● YOUR ASSIGNMENT: When you come to the line with "The image size is (1621, 857).", begin repeating; continue exactly through the final line of the records and include nothing from before.

● DATA PROVIDED:
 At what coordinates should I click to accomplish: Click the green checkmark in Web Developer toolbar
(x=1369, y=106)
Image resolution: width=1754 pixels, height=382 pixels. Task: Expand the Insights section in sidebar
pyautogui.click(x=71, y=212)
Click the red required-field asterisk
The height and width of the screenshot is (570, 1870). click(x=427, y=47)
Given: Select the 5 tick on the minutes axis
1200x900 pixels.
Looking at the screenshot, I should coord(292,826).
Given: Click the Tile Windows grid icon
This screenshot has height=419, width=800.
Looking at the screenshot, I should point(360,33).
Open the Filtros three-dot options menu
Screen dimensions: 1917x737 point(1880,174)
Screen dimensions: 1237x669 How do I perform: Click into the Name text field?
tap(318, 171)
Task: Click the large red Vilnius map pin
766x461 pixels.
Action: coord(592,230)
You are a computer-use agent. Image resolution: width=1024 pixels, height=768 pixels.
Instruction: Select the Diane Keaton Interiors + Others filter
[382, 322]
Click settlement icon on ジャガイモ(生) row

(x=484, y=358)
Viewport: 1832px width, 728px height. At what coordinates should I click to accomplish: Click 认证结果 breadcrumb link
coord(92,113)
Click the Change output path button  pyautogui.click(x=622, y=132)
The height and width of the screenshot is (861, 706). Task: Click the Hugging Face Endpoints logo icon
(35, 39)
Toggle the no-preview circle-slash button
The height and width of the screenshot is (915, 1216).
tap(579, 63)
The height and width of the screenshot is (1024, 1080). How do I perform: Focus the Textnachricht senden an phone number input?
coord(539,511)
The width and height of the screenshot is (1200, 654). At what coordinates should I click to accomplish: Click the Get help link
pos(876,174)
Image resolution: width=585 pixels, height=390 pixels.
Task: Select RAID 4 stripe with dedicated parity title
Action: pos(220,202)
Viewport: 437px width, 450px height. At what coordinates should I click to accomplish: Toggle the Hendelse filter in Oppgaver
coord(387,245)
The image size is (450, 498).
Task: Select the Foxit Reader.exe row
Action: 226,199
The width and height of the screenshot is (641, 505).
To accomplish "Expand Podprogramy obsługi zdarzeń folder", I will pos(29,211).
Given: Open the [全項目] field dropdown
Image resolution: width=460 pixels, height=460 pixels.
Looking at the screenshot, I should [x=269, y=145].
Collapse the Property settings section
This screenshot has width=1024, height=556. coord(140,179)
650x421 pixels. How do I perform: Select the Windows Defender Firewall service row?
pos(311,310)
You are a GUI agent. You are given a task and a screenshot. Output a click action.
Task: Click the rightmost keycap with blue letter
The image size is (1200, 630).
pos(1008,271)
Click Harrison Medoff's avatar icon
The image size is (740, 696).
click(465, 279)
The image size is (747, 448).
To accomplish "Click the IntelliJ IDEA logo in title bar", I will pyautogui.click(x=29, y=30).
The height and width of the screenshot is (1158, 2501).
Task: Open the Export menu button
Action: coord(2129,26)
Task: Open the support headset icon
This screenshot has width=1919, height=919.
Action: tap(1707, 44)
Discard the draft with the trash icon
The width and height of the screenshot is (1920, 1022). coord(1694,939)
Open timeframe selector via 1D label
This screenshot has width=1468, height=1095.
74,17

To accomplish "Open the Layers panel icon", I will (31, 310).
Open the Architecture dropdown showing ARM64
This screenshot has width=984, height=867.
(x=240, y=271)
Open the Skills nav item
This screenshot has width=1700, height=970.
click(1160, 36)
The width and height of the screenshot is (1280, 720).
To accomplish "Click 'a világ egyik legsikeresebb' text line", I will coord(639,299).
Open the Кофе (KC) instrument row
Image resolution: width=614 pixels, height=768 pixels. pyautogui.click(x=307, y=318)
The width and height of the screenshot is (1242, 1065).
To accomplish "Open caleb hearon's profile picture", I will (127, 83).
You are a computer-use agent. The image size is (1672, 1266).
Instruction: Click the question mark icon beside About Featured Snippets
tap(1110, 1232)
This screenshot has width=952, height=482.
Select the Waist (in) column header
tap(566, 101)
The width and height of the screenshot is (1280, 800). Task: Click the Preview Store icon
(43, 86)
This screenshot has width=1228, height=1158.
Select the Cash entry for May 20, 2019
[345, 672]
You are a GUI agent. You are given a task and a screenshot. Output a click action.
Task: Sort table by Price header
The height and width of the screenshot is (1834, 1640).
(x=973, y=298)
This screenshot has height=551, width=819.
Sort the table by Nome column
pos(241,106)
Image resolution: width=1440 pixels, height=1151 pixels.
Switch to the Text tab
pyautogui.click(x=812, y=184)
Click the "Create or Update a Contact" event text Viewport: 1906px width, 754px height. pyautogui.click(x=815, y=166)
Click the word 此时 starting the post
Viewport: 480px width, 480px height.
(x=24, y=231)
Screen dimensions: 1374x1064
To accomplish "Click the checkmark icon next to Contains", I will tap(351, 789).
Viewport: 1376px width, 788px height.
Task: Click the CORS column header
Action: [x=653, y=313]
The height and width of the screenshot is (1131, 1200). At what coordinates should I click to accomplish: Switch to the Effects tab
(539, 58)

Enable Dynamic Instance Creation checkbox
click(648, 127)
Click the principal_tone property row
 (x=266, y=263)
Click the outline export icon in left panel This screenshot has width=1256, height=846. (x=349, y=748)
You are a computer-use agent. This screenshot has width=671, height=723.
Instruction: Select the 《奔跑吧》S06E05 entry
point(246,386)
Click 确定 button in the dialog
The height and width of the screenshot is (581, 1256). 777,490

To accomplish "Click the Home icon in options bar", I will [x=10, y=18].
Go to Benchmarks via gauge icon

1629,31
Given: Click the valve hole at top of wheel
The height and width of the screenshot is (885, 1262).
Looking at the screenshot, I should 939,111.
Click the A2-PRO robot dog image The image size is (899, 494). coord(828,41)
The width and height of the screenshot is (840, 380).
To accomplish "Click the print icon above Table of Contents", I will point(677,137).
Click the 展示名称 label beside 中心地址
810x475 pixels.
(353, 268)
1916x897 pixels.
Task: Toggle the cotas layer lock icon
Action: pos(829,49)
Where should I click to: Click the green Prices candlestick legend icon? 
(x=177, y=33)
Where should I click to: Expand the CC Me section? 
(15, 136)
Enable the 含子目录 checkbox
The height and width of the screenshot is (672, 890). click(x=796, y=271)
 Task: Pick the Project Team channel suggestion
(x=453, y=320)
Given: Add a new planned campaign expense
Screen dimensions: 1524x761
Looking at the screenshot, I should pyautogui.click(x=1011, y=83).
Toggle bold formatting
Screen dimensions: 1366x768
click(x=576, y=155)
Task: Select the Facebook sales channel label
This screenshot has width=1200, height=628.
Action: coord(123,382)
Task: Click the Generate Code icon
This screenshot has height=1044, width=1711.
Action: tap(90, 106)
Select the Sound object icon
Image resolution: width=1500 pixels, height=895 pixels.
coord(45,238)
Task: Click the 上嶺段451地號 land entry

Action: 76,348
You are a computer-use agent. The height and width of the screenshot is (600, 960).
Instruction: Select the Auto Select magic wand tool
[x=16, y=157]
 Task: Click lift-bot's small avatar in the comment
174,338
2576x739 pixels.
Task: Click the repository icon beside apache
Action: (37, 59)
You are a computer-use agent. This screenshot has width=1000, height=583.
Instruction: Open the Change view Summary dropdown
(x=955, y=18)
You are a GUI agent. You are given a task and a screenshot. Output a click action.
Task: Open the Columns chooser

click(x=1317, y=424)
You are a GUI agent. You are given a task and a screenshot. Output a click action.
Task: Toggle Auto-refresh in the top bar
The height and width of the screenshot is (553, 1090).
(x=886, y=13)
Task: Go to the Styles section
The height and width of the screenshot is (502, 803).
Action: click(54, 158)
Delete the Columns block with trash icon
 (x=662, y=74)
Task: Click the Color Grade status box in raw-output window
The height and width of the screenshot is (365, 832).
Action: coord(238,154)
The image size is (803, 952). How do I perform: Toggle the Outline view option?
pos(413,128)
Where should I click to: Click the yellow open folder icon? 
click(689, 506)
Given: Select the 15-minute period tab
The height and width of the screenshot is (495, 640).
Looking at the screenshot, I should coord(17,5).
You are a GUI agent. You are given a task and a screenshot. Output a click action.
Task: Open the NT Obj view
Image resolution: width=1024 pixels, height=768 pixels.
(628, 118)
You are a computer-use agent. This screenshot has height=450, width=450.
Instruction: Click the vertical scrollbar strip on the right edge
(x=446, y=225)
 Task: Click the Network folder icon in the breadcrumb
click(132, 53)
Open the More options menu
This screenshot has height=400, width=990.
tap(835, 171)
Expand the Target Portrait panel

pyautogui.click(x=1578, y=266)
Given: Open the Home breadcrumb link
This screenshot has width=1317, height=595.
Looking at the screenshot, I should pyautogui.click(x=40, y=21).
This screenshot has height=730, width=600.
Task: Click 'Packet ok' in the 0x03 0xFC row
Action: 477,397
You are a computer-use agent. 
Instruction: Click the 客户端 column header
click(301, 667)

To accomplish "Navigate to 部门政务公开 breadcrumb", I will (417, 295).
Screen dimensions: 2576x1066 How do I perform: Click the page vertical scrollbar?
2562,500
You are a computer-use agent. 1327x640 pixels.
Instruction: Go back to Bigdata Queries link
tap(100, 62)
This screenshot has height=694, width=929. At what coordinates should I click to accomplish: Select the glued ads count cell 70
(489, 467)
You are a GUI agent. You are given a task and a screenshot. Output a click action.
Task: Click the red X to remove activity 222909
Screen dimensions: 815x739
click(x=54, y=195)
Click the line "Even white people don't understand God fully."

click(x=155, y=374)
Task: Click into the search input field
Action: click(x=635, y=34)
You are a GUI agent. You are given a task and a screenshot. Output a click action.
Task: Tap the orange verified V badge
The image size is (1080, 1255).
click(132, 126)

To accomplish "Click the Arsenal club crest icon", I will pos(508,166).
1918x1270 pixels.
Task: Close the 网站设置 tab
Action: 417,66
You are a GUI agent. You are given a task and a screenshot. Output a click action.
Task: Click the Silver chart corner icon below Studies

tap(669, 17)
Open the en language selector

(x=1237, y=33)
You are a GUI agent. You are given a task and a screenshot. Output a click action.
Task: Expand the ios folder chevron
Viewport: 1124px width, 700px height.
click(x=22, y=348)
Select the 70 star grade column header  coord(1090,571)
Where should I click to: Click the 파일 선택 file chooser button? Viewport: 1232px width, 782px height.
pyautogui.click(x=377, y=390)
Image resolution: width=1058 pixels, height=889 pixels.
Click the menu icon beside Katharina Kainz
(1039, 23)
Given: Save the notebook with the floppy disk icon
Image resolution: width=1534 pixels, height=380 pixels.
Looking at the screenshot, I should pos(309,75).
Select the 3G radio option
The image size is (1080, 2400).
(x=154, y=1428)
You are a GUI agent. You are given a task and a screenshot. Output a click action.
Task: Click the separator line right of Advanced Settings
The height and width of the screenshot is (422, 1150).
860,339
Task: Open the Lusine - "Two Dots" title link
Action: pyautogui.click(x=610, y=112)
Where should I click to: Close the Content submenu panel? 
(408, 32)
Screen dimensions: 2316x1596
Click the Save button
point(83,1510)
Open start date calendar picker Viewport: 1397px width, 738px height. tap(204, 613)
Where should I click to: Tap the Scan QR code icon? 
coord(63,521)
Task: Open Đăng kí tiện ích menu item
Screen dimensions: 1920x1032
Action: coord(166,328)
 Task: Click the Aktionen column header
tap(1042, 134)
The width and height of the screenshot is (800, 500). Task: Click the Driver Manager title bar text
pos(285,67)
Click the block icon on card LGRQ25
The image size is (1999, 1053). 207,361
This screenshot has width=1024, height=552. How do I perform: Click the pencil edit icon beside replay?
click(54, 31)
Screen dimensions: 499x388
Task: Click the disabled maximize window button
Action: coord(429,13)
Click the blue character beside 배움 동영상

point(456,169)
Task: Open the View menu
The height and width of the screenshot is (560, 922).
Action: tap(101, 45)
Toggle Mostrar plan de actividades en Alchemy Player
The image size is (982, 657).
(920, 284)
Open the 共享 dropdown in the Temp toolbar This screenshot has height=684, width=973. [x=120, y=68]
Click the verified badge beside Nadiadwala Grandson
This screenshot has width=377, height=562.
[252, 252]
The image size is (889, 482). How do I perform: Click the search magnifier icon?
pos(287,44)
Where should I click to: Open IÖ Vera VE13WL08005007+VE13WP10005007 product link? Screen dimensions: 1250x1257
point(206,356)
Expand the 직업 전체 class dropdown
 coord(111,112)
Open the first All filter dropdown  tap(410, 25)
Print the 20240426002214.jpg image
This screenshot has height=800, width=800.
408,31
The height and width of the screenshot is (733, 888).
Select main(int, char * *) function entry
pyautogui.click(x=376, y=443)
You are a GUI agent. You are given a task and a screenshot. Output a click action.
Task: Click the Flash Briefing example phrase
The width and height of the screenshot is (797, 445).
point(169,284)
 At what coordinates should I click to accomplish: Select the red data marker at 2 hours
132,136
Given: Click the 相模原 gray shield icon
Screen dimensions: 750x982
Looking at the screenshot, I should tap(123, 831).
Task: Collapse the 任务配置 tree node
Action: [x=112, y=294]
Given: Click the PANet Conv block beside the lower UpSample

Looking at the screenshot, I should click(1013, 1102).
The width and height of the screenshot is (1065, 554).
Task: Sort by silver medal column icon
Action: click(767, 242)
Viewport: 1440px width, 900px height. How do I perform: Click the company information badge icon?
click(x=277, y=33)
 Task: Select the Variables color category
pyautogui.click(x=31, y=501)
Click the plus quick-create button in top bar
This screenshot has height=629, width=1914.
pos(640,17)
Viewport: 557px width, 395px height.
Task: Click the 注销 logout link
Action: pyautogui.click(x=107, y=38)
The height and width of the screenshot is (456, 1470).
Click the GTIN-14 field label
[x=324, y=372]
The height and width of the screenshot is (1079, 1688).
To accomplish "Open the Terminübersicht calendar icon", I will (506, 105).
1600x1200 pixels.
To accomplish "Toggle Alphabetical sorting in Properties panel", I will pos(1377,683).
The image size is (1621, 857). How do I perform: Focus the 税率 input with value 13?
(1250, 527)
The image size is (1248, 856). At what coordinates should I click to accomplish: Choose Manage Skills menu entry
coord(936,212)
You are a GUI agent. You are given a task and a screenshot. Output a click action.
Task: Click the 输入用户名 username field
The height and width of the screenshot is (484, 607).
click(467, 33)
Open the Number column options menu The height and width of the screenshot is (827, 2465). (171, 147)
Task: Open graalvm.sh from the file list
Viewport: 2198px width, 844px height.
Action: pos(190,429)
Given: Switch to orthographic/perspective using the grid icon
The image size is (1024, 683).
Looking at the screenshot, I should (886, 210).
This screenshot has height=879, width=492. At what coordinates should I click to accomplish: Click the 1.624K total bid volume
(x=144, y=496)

● TASK RESPONSE:
The image size is (1621, 857). How do I perform: Focus the 税率 input with value 13?
(1250, 527)
The image size is (1248, 856). At what coordinates should I click to accomplish: Choose Manage Skills menu entry
coord(936,212)
You are a GUI agent. You are given a task and a screenshot. Output a click action.
Task: Click the 输入用户名 username field
The height and width of the screenshot is (484, 607).
click(467, 33)
Open the Number column options menu The height and width of the screenshot is (827, 2465). (171, 147)
Task: Open graalvm.sh from the file list
Viewport: 2198px width, 844px height.
Action: pos(190,429)
Given: Switch to orthographic/perspective using the grid icon
The image size is (1024, 683).
Looking at the screenshot, I should (886, 210).
This screenshot has height=879, width=492. At what coordinates should I click to accomplish: Click the 1.624K total bid volume
(x=144, y=496)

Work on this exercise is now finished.